Excerpt to read section start

What are Omaha’s most pressing transportation needs? If elected, how will you address these needs?

Cammy Watkins: “The lack of transportation options beyond private vehicle transport is the most pressing need. I would like to initiate a revision and update of the City’s Master Plan. It is out of date and does not match the needs of the City today. With this revision we can then incorporate elements from the AFFH, the CSDG and other plans that Omaha has invested time and money to develop but never implement.”

Jen Bauer: “I believe that our transportation options well funded for a city of our size. I believe our transportation system could be more robust, have better routes if it were better funded. I would support funding increases for our transportation needs, if they addressed the needs to the community.”

Should the Planning and Public Works Departments have separate directors, or should they be combined into a single entity?

Cammy Watkins: “From research, I learned it is not uncommon for a City to have Directors for both departments. Consolidation of the Departments could bring greater continuity, but I don’t feel like that is not the main issue in Omaha. So under the current City leadership I don’t know if that would solve the problem. We need to change City leadership at the Mayor level and then talk about breaking up the silos and mentality of complacency that is prevalent in our local government. However, if we are looking at cost savings to address the economic impacts of COVID, I would recommend Department director consolidation over employee layoffs.”

Jen Bauer: “I understand the thinking that the two should be combined but I would prefer that they should work in conjunction with each other. I don’t feel that a city of our size would allow for a Planning director to be able to focus on the bigger picture while completing the tasks of the Public Works director. While PW needs to focus on issues that arise in the here and now, they also need to think of solutions that would help the future. At the same time, the Planning Director should be open to forward thinking solutions to current issues. There needs to be a culture shift where we ask each director to be able to chart out their vision for a sustainable Omaha.”

Last year, Omaha approved $200M in bonds to close the funding gap for street maintenance for five years. Is this a good long-term solution for funding our street maintenance needs? If so, why, and if not, why not?

Excerpt to read section end

Please answer from the Omaha candidate excerpt: what does Cammy Watkins recommend over employee layoffs if the city needs cost savings because of COVID?

Listed records section start

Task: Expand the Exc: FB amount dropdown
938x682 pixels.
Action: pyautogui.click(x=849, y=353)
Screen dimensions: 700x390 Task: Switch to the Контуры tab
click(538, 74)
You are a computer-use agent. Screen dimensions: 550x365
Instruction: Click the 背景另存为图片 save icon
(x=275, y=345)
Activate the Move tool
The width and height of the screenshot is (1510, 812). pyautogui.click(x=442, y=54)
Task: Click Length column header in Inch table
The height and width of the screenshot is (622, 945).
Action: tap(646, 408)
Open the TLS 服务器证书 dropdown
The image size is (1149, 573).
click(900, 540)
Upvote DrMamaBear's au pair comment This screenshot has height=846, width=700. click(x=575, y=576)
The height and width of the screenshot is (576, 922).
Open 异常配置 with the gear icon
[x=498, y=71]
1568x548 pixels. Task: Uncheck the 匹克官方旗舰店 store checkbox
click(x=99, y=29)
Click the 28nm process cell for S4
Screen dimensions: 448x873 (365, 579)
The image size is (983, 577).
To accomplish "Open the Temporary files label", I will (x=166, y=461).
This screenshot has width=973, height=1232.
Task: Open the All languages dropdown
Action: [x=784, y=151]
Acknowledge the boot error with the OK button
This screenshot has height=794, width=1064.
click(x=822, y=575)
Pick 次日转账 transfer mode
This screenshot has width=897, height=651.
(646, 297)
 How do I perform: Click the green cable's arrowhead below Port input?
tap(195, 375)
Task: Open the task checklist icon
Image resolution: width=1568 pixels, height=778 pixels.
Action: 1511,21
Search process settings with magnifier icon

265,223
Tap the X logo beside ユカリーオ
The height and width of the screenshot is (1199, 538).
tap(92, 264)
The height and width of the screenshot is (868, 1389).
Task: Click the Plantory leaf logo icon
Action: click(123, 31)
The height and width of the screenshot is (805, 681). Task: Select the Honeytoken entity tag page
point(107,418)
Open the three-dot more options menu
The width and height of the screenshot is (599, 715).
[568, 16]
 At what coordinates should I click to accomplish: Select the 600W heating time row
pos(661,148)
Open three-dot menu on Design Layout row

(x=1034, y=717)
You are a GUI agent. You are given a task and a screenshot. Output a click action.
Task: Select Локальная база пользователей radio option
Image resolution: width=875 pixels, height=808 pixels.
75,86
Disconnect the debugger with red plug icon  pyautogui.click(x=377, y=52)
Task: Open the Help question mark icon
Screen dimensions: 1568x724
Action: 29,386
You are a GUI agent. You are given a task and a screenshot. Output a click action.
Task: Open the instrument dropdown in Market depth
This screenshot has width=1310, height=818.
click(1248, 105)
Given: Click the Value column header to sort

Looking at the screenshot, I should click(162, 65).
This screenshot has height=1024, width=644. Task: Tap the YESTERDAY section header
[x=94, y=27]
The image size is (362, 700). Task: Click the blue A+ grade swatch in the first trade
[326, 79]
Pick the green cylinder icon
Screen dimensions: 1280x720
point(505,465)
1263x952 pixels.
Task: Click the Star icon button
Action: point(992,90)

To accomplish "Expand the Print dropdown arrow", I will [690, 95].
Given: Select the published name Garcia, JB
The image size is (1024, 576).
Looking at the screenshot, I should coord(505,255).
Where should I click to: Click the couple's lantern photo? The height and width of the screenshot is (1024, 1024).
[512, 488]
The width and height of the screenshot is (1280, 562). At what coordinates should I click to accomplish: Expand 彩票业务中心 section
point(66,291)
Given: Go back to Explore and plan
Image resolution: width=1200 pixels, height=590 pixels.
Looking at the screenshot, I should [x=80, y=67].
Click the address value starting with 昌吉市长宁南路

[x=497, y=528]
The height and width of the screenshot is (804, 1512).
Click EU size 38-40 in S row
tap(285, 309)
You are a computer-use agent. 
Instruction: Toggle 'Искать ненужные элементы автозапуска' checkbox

Listed records section end

• Task result: Department director consolidation.